The Maldon Morrisons isn’t a one-off. Similar tables and benches are appearing in retail spaces across the country, run by local volunteers and charities such as the Chatty Café Scheme. Even in the icy glass fortress of commerce that is west London’s Westfield shopping centre, ten “Chatty Benches” were installed three months ago – with more coming soon to Manchester and Bradford.
Free spaces for people to gather have withered away over the past 14 years. Underfunded councils have sold off a yearly average of 6,000 assets – including pools, sports pitches and libraries – since cuts began in 2010, according to the Institute for Public Policy Research. Where village halls, youth clubs and community centres have closed their doors, retail is becoming a last resort for citizens seeking connection.
Having travelled around England to advise politicians on “levelling up”, Andy Haldane of the government’s Economic Advisory Council once told me: “If you ask people in struggling places what matters most, they don’t say jobs and income, actually. They say… ‘I want green spaces where we can go out and enjoy ourselves. We want libraries and youth clubs to be thriving, rather than being shut down.’” In a 2021 Survation poll, places to meet were the top thing people in 225 “left behind” neighbourhoods said they lacked – above jobs, housing, transport and healthcare.
The private sector standing in for social infrastructure is now a research focus of academics at Cambridge University’s Bennett Institute for Public Policy. They showed me “place diaries” kept by 79 participants in Barking, Bristol, Liverpool and Newcastle – who logged places they went to regularly and their feelings about them – for a recent study. Supermarkets and high-street shops come up repeatedly as spots where community is sought. One participant from Barking in east London said going to Asda was a “meaningful” experience; a Liverpudlian who lives alone goes to Sainsbury’s every day for a chat, and is on a “first-name basis” with workers there.

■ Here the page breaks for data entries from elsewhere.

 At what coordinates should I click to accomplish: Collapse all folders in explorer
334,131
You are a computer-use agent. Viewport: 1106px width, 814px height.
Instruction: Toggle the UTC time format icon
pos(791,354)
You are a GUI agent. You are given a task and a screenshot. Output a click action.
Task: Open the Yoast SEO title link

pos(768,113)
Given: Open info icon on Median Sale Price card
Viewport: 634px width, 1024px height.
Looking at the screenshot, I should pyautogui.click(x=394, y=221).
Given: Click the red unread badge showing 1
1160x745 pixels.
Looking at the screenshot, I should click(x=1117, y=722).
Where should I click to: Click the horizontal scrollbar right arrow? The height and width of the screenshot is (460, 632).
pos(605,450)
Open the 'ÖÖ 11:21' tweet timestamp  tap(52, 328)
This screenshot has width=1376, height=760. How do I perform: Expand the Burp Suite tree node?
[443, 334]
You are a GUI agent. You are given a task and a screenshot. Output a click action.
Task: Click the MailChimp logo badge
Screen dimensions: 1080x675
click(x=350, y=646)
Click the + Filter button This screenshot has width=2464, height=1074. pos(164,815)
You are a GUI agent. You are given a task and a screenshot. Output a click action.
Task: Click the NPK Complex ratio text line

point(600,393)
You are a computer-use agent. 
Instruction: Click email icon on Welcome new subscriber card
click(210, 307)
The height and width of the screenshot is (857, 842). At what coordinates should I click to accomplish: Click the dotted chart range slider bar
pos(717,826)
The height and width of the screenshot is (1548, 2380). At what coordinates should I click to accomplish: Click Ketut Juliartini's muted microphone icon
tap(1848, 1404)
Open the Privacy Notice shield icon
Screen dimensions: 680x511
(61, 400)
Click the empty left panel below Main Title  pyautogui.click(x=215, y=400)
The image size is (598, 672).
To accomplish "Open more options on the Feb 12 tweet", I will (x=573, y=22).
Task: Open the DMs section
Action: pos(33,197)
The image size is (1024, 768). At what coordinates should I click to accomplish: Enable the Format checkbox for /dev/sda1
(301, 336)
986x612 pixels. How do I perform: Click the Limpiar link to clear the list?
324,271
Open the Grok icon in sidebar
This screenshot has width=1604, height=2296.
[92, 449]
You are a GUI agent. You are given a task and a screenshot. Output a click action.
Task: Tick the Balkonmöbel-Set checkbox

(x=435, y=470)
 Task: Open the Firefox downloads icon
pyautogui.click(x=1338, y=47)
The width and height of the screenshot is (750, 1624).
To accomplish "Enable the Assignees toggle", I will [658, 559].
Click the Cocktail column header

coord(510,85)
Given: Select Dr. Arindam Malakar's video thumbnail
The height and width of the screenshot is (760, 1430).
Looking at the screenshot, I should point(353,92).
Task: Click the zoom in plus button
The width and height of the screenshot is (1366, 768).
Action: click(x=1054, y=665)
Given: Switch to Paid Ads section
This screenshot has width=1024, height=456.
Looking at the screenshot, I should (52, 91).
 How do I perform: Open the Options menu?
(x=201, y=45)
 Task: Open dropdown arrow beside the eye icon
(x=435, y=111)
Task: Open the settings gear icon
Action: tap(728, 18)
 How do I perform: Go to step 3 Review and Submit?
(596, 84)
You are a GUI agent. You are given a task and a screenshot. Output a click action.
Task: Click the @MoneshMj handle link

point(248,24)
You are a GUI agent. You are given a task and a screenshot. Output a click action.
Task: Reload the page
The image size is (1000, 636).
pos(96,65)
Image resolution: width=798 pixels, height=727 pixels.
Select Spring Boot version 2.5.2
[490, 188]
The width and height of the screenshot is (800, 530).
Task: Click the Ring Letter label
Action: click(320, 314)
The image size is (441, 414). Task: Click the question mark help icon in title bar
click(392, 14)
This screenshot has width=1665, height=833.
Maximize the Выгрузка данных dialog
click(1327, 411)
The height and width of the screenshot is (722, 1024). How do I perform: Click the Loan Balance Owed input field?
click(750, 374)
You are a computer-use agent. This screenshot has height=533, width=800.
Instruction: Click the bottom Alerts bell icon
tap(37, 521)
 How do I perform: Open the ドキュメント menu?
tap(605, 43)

“Supermarkets and other large retailers are becoming ever more important social and supportive spaces,” said Rosa Marks of the Bennett Institute. “What we call ‘micro-interactions’ or ‘weak ties’ happen there, which give a sense of belonging. These casual interactions are often taken for granted: if policymakers and local authorities could work closer with retailers to make this more widespread and integrated, that could be really powerful.”
Supermarkets are increasingly aware of their role beyond offering buy-one-get-one-free on Mini Cheddars multipacks. Most of the major brands have trialled “slow lanes” – for those who want the interaction of a manned till – and “quiet hours” for those with sensory or mental health problems. At the end of last year, the northern England chain Booths removed its self-checkouts altogether, to rekindle personal connections with customers. The UK retail world has been monitoring the popularity of the Kletskassa (“chat checkout”) – for shoppers wishing to converse with the cashier and others queuing – introduced by the Dutch supermarket chain Jumbo in 2019.
“Food retail is a very competitive market, and it may be that there are advantages in standing out from the crowd by providing community value,” said Caroline Lee, a supermarket researcher, nicknamed the “Asda Professor”, at the Cambridge Institute for Sustainability Leadership. She is sharing her evidence on supermarkets’ social value with their head-office and shop-floor staff.
These sceptred aisles can even appeal more than council-run groups. At Morrisons, I was told how “easy-going” and “visible” the supermarket café was. “There’s no commitment or pressure – you don’t have to sign up, and food shopping is in your routine anyway,” said Suzi.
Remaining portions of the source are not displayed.